Fino ad ora Erdogan sembrava essere in vantaggio nei sondaggi su una opposizione ancora troppo divisa sulle risposte da dare in un momento di grave crisi economica, con un tasso di inflazione del 57% a gennaio, le riserve valutarie in calo, con una lira sempre più svalutata e una politica dei tassi di interesse inadeguata.

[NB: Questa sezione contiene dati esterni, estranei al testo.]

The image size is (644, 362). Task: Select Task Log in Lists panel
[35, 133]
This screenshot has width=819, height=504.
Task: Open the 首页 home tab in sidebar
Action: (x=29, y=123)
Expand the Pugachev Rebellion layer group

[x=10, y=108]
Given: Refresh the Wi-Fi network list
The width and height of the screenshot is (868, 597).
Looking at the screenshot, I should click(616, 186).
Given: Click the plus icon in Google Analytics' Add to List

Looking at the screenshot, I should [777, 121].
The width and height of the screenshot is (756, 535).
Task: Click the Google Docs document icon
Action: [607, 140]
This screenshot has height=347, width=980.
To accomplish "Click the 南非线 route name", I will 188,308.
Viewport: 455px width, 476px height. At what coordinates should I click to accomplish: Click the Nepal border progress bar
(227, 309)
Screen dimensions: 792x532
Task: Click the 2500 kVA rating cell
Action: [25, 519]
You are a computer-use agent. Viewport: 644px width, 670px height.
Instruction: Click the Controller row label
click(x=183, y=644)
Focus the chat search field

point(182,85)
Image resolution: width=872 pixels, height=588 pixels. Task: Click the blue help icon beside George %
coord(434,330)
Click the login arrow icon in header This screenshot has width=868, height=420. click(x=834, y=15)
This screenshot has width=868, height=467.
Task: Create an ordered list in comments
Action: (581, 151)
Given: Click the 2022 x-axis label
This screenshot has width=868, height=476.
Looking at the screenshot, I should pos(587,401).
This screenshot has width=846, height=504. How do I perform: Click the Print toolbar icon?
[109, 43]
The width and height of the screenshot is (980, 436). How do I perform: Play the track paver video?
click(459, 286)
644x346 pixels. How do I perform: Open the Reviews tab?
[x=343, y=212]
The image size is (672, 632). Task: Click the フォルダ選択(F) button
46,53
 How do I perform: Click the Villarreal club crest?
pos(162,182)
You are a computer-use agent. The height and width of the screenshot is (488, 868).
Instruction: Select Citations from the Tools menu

Se lo sfidante finale sarà il poco carismatico Kemal Kilicdaroglu, del maggior partito di opposizione, il CHP, il gioco sarà facile per Erdogan al potere da circa venti anni: dal 2014 come capo dello stato di una Repubblica presidenziale e prima come premier dal 2003 al 2014. L’unico candidato che avrebbe potuto infastidirlo seriamente nelle urne, il moderato sindaco di Istanbul, Ekrem Imamoglu, è stato messo da parte da un provvedimento molto contestato della magistratura che lo ha condannato a due anni di carcere.
Erdogan è stato dato per finito numerose volte in passato da numerosi analisti improvvisati di questioni mediorientali: le proteste di massa di Gezi Park nel 2013, la rottura sempre lo stesso anno dell’alleanza con il predicatore islamico, Fethullah Gulen, da allora rifugiatosi in Pennsylvania e diventato la “bestia nera” di Erdogan che lo accusa di essere l’ideatore del fallito golpe militare del luglio 2016. Anche in quella occasione Erdogan adottò lo stato di emergenza che ne rafforzò i poteri e gli permise una politica dal pugno di ferro in materia di sicurezza interna.
Come un’araba fenice Erdogan è sempre riuscito a recuperare lo svantaggio iniziale con una capacità tattica e di mobilitazione delle folle anatoliche adottando politiche conservatrici secondo la morale e liberiste in economia. I suoi compagni di un tempo come l’ex presidente della Repubblica, Abdullah Gul, o l’ex ministro degli esteri Davutoglu, l’ideatore della assertiva politica estera neo-ottomana in Siria, in Africa settentrionale e nei Balcani, sono stati messi da parte una volta raggiunti gli scopi prefissati dal leader.
Ora Erdogan ha dichiarato lo stato di emergenza in 10 province del paese. Una scelta politica che gli permetterà di governare per decreto in gran parte del sud-est della Turchia a maggioranza curda, senza passare dal parlamento di Ankara e relegando in un angolo le autorità locali gestite dai partiti di opposizione (HDP).
Il sisma rappresenta la sfida finale per il ‘sultano’. La responsabilità di aver lasciato crescere città di cartone, e la gestione del disastro prima durante e dopo, potrebbero affondare le sue prospettive perdendo il sostegno contradditorio di un paese di 85 milioni di abitanti, in maggioranza giovani, prigionieri da troppi anni in una crisi di democrazia e di futuro.